Text provided:
----

Santa Fe High School is a public high school located in Santa Fe Springs, California. The school has an enrollment of approximately 3,000 students and was founded in 1954 as a part of the Whittier Union High School District. It serves students in grades 9–12 in the cities of Santa Fe Springs, Norwalk, Downey, and Whittier.

Santa Fe was named a California Distinguished School in 2007.  For the 2009-2010 school year, Santa Fe met its Federal AYP; the school's  API score was 786  for that same year. Santa Fe's API Score for the 2010-2011 school year was 803, placing the school within the proficient range starting at 800.

Athletics
Santa Fe high school's mascot is the Chief, and the school colors are Black and Gold. Sports offered include wrestling, football, basketball, baseball, track, soccer, tennis, water polo, swimming, softball, volleyball, cross-country, cheerleading and golf.

Clubs and activities
Santa Fe High School also offers many clubs and sports and activities.  One of the many clubs available is FBLA (Future Business Leaders of America) which students from Santa Fe High school have partaken in and placed nationally in business competitions.  Another club is Santa Fe's ASB (Associated Student Body) which has won the California Student Activities Best Activities Program award (sponsored by CADA and CASL) for ten consecutive years.

Santa Fe Chieftain Tribe
The Chieftain Tribe marching band participates in marching band competitions, competing against other high schools in California.

----

Provided data:
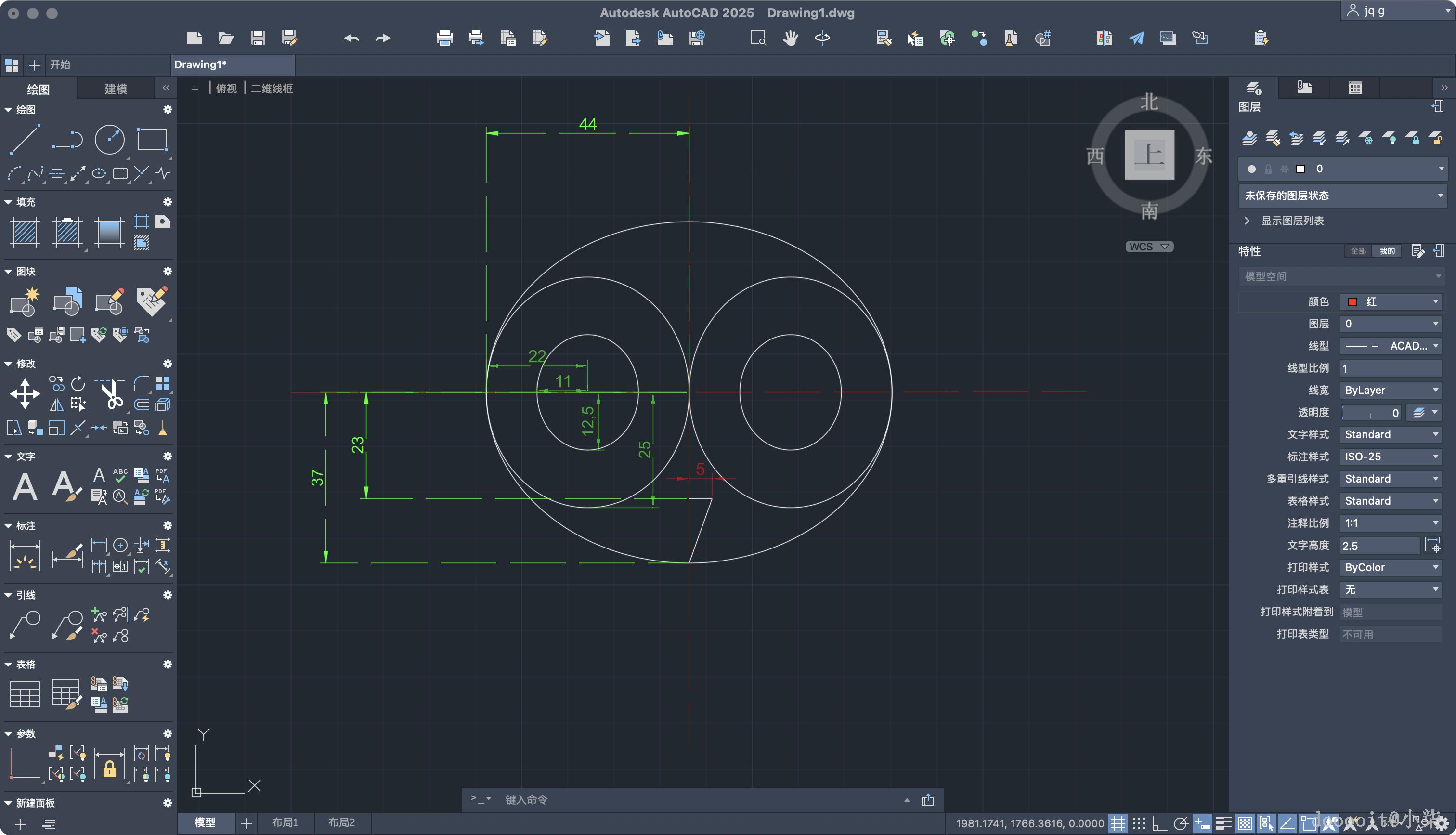Select the Trim scissors tool
This screenshot has height=835, width=1456.
111,394
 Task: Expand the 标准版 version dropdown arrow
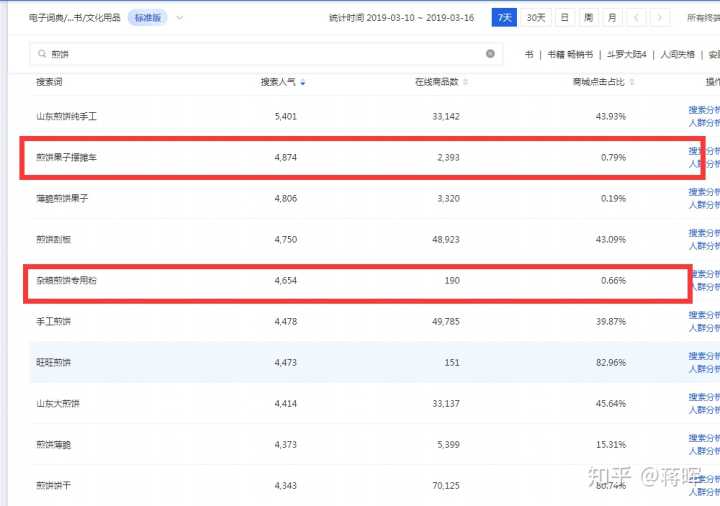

----

Given request 1: According to the Santa Fe High School text, what API score did the school receive for the 2010-2011 school year?
Given request 2: Reproduce the stretch of the Santa Fe High School text from "Santa Fe was" through "starting at 800.".

Task response 1: 803

Task response 2:
Santa Fe was named a California Distinguished School in 2007.  For the 2009-2010 school year, Santa Fe met its Federal AYP; the school's  API score was 786  for that same year. Santa Fe's API Score for the 2010-2011 school year was 803, placing the school within the proficient range starting at 800.